Gillard admits it will be extremely difficult to close the life-expectancy gap by the target year of 2031 with current progress.
Prime Minister Julia Gillard wants indigenous people to take greater responsibility for improving their own lives, after admitting the task was proving difficult for government.
Last month Gillard delivered Labor’s third report card on actions taken to improve indigenous health, employment and education.
The report shows there’s been progress on meeting just two of six key targets - to half the mortality rate for indigenous children under five by 2018 and ensure all four-year-olds in remote communities had access to early childhood education by 2013.
There’s been little progress to date on halving gaps in literacy and numeracy, Year 12 completion rates and employment outcomes.
And when it comes to closing the life expectancy gap - which is currently 11.5 years for men and 9.7 years for women - things may be going backwards.
That’s because non-indigenous life expectancy is expected to rise over the coming decades.
Gillard admitted reaching parity by 2031 would be “extremely challenging”.
“No one thinks it can be achieved sooner,” she said.
“The life expectancy of indigenous men will need to increase by over 20 years and the life expectancy of indigenous women will need to increase by over 16 years.”
Aboriginal leaders welcomed Gillard’s commitment to work more closely with them to reach health equality in a generation.
But the PM’s call for “changes in behaviour” from indigenous people was criticised in some quarters.
Gillard called on indigenous people to: “To take care of your children, to take a job when you find one, to create a safe environment, to send your kids to school, pay your rent, save up for a home, respect good social norms and respect the law.”
Indigenous social justice commissioner Mick Gooda agreed it was important for Aboriginal people to take responsibility for their own lives but argued many face serious obstacles.
“I think we’ve got to be careful of playing a game here where we start blaming the victim too much,” Gooda told Sky News.
“It’s nice to say `Take a job when it’s available’ but are there jobs available?
“Are the job networks working towards getting our people into jobs?”
Gooda says throwing money at the problem wasn’t the answer. Rather, there needed to be better measurement of progress and then targeted spending.
Opposition indigenous affairs spokesman Nigel Scullion was much more scathing.
“The prime minister had the gall to tell indigenous communities that their behaviour is the reason why so little progress has been made, instead of her government’s complete lack of focus and frivolous spending,” he said in a statement.

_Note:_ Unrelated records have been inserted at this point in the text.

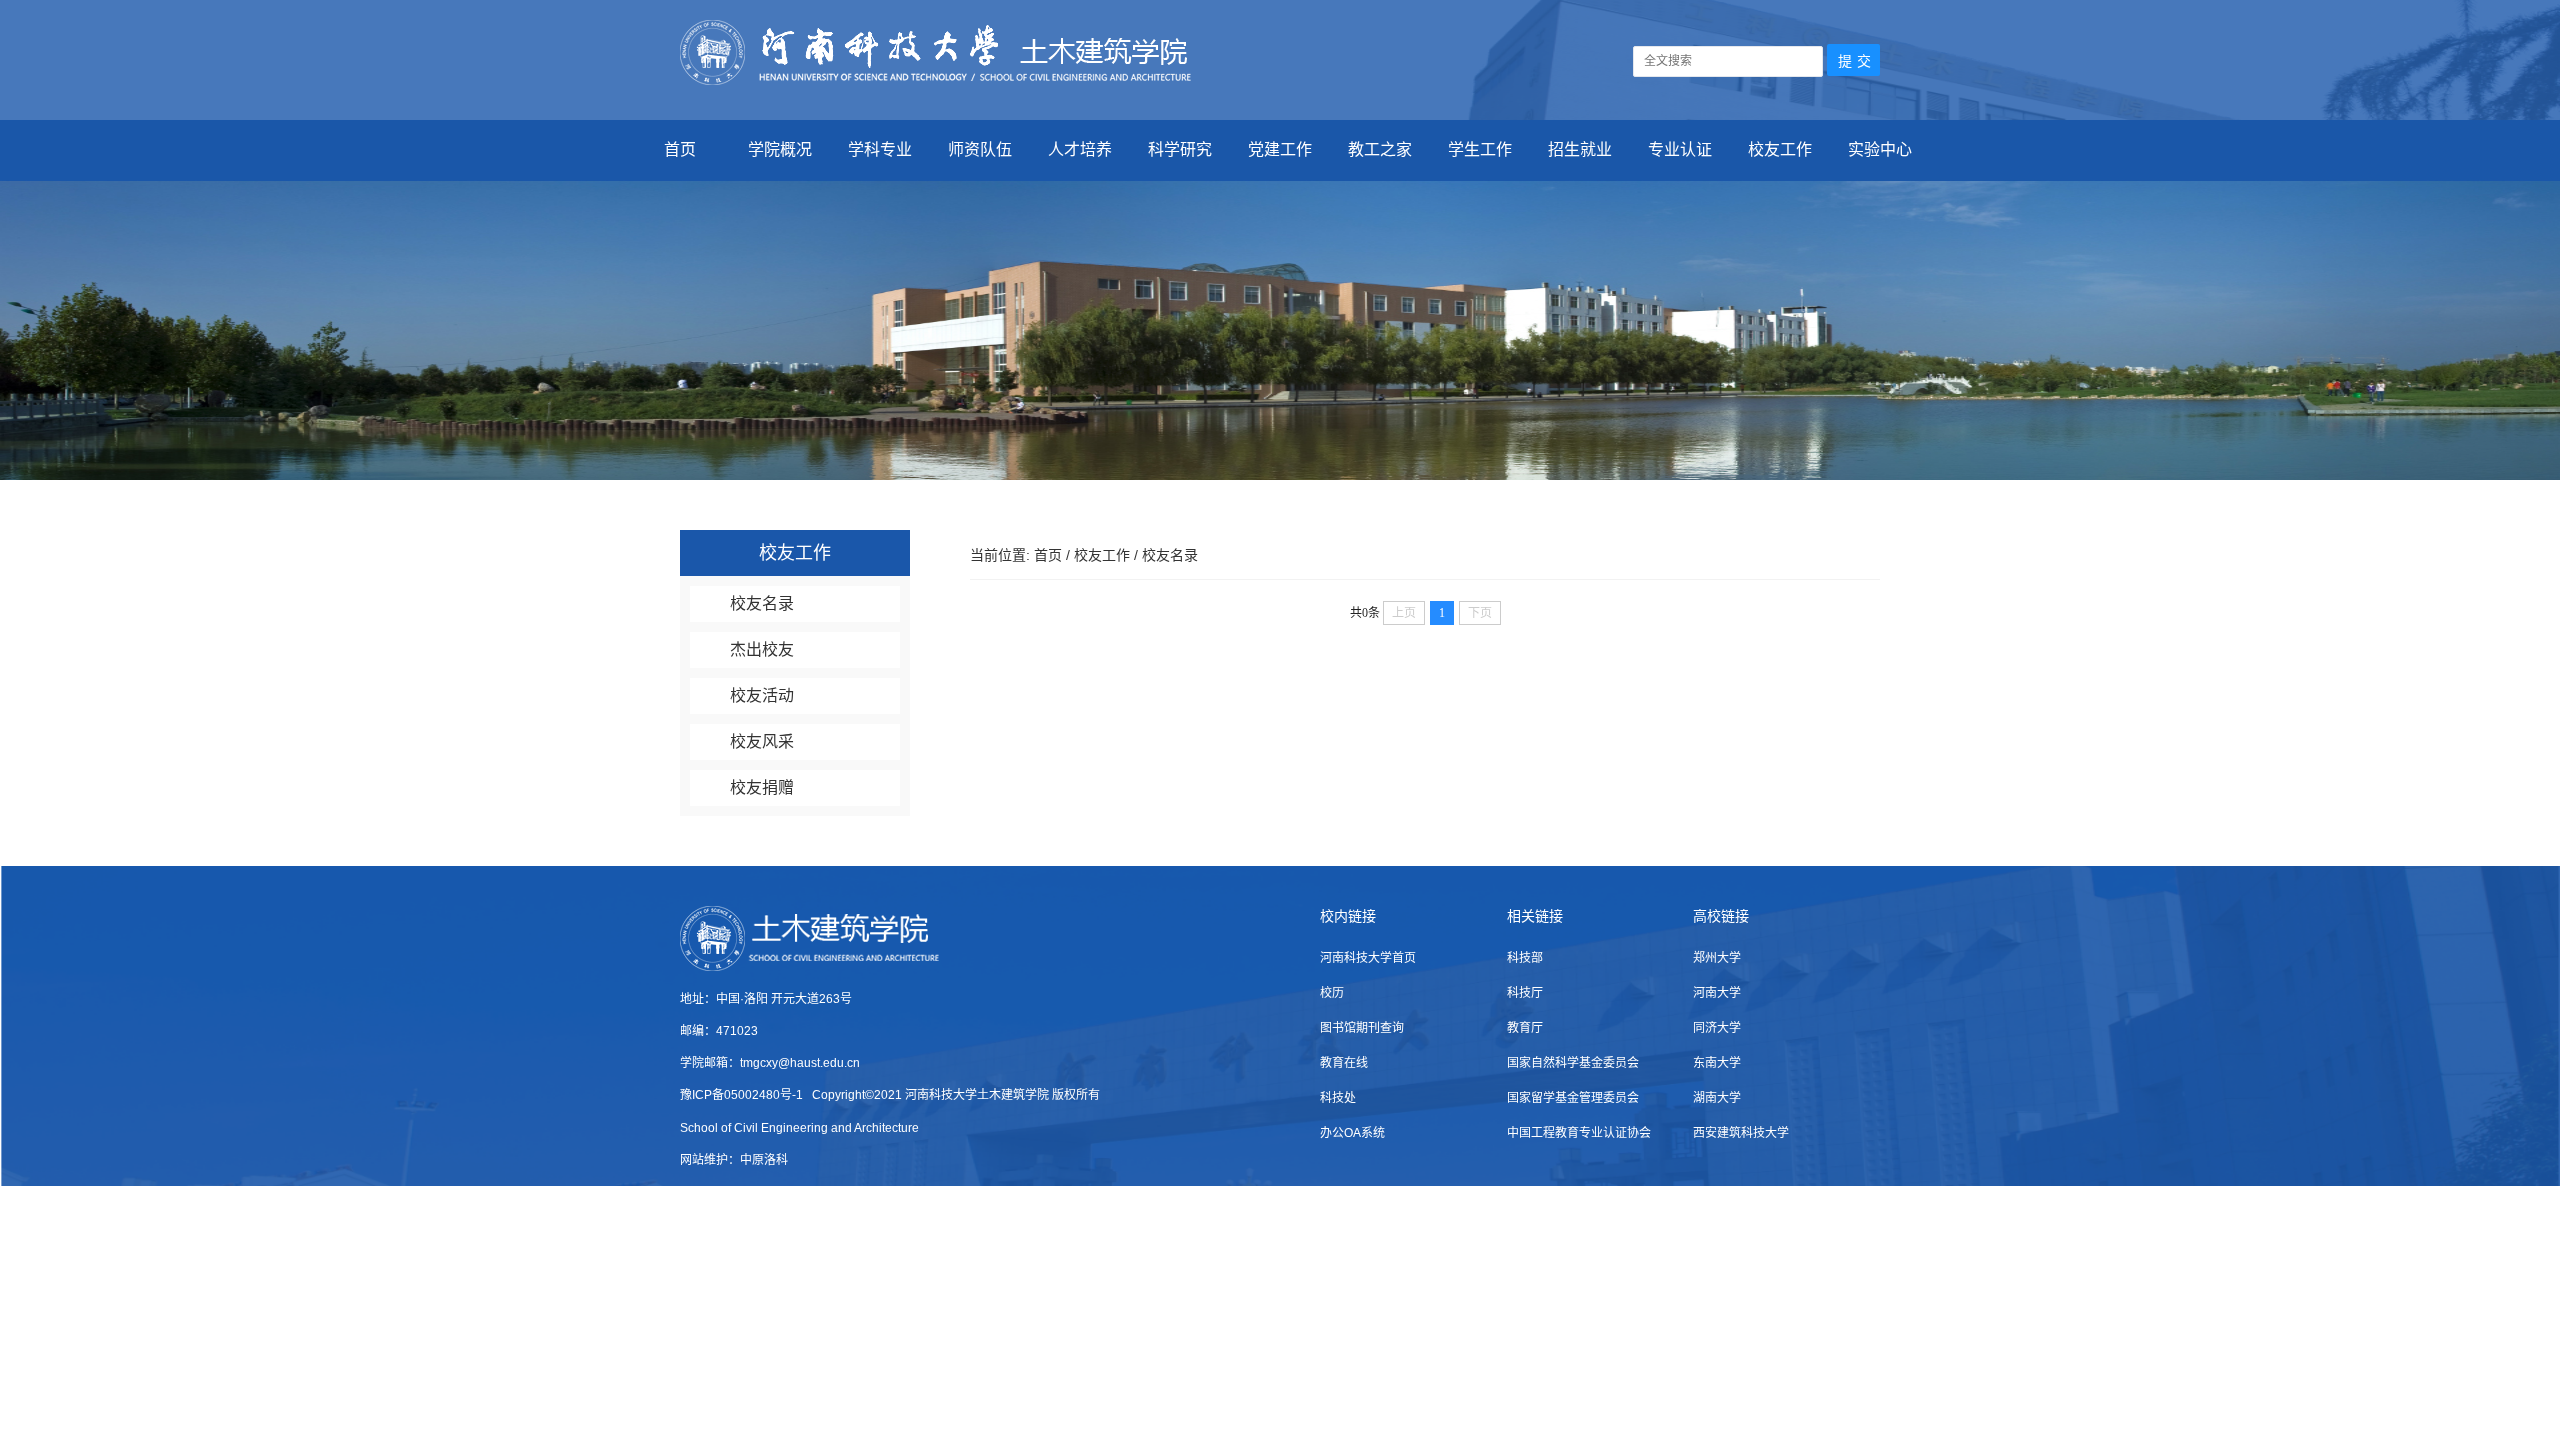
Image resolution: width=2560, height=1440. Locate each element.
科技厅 (1525, 993)
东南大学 (1717, 1063)
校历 (1332, 993)
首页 (680, 149)
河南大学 (1717, 993)
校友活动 (762, 695)
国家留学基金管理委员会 (1573, 1098)
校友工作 (1780, 149)
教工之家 (1380, 149)
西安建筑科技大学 (1741, 1133)
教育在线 (1344, 1063)
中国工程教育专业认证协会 (1579, 1133)
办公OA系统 (1352, 1133)
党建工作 (1280, 149)
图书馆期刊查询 (1362, 1028)
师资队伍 (980, 149)
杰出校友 (762, 649)
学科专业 (880, 149)
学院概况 (780, 149)
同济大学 (1717, 1028)
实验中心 (1880, 149)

Australian Greens senator Rachel Siewert said it was inappropriate for Gillard to urge Aboriginal people to take more responsibility while simultaneously restricting how they spend welfare payments.
“The government has continued and expanded income quarantining,” Siewert said.
“And the bulk of the investment from her government in closing the gap in health disadvantage continues to be made through mainstream services that don’t reach those in need.”
Opposition Leader Tony Abbott backed Gooda’s call for more detailed reporting on efforts to close the gap.
“Why don’t we know how we are going?” he told parliament, adding statistics should be published monthly so outcomes could be more closely scrutinised.